Full text loading...
-
Going postal: Collapsing time and space through sung letters in Broadway musicals
- Source: Studies in Musical Theatre, Volume 11, Issue 3, Dec 2017, p. 233 - 246
-
- 01 Dec 2017
Abstract
The device of using sung letters as a means to collapse time and space in Broadway musicals has come into increasing prominence in recent years, long after its first important emergence on the 1960s Broadway stage and following intermittent use during the decades since. Choosing from many examples of the device, this article explores its appearances in She Loves Me (1963), 1776 (1969), Passion (1994), Natasha, Pierre & The Great Comet of 1812 (2012, 2013 and 2016), Hamilton (2015) and Dear Evan Hansen (2015 and 2016).

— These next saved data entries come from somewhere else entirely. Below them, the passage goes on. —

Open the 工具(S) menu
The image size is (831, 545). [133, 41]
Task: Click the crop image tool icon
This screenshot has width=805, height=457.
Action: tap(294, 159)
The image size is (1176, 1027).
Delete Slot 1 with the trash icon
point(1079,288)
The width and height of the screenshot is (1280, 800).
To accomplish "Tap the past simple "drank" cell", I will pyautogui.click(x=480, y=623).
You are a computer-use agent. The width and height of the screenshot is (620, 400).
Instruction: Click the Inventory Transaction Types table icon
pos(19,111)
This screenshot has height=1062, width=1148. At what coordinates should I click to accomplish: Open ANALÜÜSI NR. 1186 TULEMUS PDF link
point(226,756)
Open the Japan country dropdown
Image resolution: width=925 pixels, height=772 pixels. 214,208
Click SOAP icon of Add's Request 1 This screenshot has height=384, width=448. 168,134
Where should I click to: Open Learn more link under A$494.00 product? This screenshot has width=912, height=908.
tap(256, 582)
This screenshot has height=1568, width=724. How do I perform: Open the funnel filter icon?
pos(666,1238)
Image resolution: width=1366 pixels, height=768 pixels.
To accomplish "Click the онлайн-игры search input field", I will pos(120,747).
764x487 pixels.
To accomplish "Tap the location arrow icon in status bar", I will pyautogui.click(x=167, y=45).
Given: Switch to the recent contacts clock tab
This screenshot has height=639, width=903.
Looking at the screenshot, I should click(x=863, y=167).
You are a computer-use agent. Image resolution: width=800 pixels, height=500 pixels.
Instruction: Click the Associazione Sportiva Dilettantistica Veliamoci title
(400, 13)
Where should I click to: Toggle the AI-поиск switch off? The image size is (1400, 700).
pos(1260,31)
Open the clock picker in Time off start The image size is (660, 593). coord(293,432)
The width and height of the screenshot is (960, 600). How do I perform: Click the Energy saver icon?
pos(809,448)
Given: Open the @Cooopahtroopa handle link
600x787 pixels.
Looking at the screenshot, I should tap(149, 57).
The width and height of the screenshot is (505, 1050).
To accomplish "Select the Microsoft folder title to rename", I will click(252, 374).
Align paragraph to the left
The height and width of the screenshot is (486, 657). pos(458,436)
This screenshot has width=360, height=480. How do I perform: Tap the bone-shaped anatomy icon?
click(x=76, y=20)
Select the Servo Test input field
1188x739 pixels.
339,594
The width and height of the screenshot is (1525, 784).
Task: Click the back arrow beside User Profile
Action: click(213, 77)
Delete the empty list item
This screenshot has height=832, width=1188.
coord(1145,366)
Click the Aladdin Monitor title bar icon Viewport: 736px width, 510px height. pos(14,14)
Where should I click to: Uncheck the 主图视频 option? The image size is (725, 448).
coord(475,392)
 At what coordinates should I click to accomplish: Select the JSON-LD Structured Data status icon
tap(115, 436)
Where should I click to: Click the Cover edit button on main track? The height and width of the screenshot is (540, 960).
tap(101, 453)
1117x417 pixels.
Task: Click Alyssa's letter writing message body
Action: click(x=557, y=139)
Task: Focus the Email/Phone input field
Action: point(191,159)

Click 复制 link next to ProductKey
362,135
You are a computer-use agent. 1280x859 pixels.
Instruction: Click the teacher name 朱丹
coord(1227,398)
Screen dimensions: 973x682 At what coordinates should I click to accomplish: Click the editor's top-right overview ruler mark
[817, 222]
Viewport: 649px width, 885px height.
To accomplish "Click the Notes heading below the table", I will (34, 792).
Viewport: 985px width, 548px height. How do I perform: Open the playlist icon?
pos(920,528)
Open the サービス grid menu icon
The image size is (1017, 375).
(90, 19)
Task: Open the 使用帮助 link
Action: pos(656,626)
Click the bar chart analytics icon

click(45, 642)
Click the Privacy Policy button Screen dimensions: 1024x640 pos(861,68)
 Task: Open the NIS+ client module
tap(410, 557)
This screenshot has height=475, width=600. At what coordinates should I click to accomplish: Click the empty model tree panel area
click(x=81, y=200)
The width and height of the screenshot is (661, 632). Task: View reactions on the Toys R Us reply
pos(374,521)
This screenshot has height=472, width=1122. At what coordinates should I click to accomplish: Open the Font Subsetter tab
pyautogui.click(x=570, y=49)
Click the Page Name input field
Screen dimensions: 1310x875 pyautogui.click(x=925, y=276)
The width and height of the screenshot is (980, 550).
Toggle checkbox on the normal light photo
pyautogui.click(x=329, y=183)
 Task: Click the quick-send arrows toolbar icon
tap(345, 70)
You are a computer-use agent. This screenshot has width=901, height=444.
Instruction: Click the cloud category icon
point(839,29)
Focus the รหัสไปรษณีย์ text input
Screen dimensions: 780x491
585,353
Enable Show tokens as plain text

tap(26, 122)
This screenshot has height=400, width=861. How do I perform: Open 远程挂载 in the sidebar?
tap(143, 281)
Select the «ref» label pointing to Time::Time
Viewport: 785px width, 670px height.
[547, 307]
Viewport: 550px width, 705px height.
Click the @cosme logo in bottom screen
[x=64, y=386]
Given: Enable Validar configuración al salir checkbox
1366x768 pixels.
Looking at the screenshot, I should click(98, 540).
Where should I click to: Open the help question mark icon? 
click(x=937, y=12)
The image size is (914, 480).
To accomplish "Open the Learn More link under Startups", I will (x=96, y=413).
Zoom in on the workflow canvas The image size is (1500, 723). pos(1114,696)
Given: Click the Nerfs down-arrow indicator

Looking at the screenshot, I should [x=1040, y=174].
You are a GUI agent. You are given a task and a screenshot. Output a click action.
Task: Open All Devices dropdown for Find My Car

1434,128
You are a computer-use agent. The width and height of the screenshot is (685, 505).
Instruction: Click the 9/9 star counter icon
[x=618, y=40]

The article also considers sung letters and other manipulations of temporality in Sondheim’s Company, Follies, A Little Night Music, Pacific Overtures and Assassins, and relates the device to the recent symbiosis between Broadway and film, to the theatre’s need for dramatic intensifiers, and to the expression of individual agency. Its progress may also be sketched, in broad strokes, as occurring somewhere between ‘Telephone Hour’ in Bye Bye Birdie (1960) and the telephone’s latter-day equivalent, the Internet-based social media that govern the central drama of Dear Evan Hansen and define the receptive milieu of recent Broadway more generally.